Exercise brief>
Search the data below for "will"; list each line that holds it.
Segment Open
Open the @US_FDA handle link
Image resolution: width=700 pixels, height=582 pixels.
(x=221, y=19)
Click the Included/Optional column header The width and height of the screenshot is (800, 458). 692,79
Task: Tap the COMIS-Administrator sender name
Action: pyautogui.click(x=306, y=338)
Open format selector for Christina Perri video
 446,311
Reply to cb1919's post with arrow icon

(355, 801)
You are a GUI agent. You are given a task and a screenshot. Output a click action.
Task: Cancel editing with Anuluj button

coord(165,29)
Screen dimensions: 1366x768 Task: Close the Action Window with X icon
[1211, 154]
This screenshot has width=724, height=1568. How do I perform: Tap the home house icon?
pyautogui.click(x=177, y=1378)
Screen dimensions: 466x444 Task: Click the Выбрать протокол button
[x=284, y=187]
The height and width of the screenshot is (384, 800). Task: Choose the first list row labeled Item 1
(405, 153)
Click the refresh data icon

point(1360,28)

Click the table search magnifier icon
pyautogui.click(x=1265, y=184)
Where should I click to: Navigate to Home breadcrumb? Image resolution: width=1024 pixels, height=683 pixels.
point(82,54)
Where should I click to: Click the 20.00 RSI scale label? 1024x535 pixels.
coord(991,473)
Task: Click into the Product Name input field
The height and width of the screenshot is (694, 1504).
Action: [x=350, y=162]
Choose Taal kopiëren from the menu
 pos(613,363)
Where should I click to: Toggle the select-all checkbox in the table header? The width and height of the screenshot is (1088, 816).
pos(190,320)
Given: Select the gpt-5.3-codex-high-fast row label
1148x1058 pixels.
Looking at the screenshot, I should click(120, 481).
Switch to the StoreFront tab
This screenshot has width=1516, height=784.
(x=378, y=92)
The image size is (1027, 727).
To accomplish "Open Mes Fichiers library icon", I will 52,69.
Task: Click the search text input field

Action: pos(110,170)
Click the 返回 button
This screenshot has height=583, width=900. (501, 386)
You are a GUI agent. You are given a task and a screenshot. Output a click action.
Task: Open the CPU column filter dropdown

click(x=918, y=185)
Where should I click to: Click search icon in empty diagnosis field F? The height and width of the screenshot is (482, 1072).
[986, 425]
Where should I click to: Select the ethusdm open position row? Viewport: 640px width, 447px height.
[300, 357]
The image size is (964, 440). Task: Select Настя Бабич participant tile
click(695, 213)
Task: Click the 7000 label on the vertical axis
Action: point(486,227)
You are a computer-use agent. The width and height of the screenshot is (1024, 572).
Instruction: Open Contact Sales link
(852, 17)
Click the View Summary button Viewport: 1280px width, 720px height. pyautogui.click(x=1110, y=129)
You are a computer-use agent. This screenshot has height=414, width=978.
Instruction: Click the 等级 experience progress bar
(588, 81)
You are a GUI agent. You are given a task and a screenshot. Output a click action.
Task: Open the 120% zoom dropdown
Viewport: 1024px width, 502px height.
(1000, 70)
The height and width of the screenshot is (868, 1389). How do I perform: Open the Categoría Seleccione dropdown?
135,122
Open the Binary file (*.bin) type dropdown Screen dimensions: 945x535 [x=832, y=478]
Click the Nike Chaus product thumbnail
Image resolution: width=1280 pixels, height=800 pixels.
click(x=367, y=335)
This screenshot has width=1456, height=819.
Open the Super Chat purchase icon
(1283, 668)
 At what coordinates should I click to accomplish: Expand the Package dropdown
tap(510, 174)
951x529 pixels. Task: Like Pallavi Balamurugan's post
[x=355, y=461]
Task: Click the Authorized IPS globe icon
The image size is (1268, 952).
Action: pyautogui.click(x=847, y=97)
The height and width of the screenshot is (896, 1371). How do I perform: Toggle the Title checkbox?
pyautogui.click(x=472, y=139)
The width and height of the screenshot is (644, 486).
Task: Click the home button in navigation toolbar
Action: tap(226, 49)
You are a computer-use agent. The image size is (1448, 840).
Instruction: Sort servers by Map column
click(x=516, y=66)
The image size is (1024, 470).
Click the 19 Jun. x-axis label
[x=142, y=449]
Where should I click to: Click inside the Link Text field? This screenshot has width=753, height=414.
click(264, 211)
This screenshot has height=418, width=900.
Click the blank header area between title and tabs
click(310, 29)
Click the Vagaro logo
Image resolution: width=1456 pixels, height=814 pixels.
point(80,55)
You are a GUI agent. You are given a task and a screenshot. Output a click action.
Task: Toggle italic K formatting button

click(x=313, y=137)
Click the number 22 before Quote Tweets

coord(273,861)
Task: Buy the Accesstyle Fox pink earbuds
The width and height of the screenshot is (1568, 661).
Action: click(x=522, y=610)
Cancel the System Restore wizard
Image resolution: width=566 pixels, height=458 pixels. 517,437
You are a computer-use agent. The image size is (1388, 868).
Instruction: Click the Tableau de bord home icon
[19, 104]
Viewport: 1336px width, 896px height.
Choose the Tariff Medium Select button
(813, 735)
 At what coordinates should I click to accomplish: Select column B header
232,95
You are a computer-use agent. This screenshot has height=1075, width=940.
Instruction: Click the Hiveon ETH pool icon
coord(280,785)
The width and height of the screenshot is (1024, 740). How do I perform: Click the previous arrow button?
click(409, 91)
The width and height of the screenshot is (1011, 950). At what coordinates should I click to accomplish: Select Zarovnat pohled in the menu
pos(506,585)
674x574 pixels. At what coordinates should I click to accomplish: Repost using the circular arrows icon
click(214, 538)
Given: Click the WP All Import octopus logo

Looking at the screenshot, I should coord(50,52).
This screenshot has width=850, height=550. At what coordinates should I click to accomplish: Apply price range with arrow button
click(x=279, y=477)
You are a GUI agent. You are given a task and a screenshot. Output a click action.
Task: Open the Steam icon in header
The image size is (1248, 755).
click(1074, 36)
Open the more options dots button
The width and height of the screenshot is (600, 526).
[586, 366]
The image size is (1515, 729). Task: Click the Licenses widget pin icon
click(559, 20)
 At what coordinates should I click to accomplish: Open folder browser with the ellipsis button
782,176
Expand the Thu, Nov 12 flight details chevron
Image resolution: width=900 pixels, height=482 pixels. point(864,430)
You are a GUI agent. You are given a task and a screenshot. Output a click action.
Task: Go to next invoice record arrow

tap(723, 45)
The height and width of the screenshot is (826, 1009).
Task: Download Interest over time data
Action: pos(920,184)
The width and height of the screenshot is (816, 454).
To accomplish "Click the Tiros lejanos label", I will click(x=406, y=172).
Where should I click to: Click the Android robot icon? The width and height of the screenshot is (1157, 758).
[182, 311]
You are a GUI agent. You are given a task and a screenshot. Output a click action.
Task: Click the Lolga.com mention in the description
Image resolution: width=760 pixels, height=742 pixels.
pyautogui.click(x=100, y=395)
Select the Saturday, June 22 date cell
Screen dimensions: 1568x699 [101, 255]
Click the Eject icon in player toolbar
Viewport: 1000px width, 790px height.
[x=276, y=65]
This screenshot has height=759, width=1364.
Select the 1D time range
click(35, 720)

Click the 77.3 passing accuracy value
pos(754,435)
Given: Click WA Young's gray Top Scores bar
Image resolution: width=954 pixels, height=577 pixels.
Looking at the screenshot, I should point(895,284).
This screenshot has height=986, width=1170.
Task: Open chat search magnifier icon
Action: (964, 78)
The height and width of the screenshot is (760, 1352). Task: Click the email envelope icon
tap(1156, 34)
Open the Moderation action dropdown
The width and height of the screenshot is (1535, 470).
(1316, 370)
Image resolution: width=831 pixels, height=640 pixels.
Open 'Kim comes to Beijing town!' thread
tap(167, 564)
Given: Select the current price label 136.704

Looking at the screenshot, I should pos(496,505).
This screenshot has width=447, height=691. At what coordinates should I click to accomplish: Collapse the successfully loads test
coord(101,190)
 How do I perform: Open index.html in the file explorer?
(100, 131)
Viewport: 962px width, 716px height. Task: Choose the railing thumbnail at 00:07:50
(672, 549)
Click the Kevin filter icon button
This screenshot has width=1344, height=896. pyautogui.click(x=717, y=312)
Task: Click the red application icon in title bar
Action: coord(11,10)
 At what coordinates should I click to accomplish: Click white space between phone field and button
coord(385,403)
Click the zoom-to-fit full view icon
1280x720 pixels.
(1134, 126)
Segment Closed
Exercise answer>
To accomplish "Open Mes Fichiers library icon", I will 52,69.
To accomplish "Click the Tiros lejanos label", I will click(x=406, y=172).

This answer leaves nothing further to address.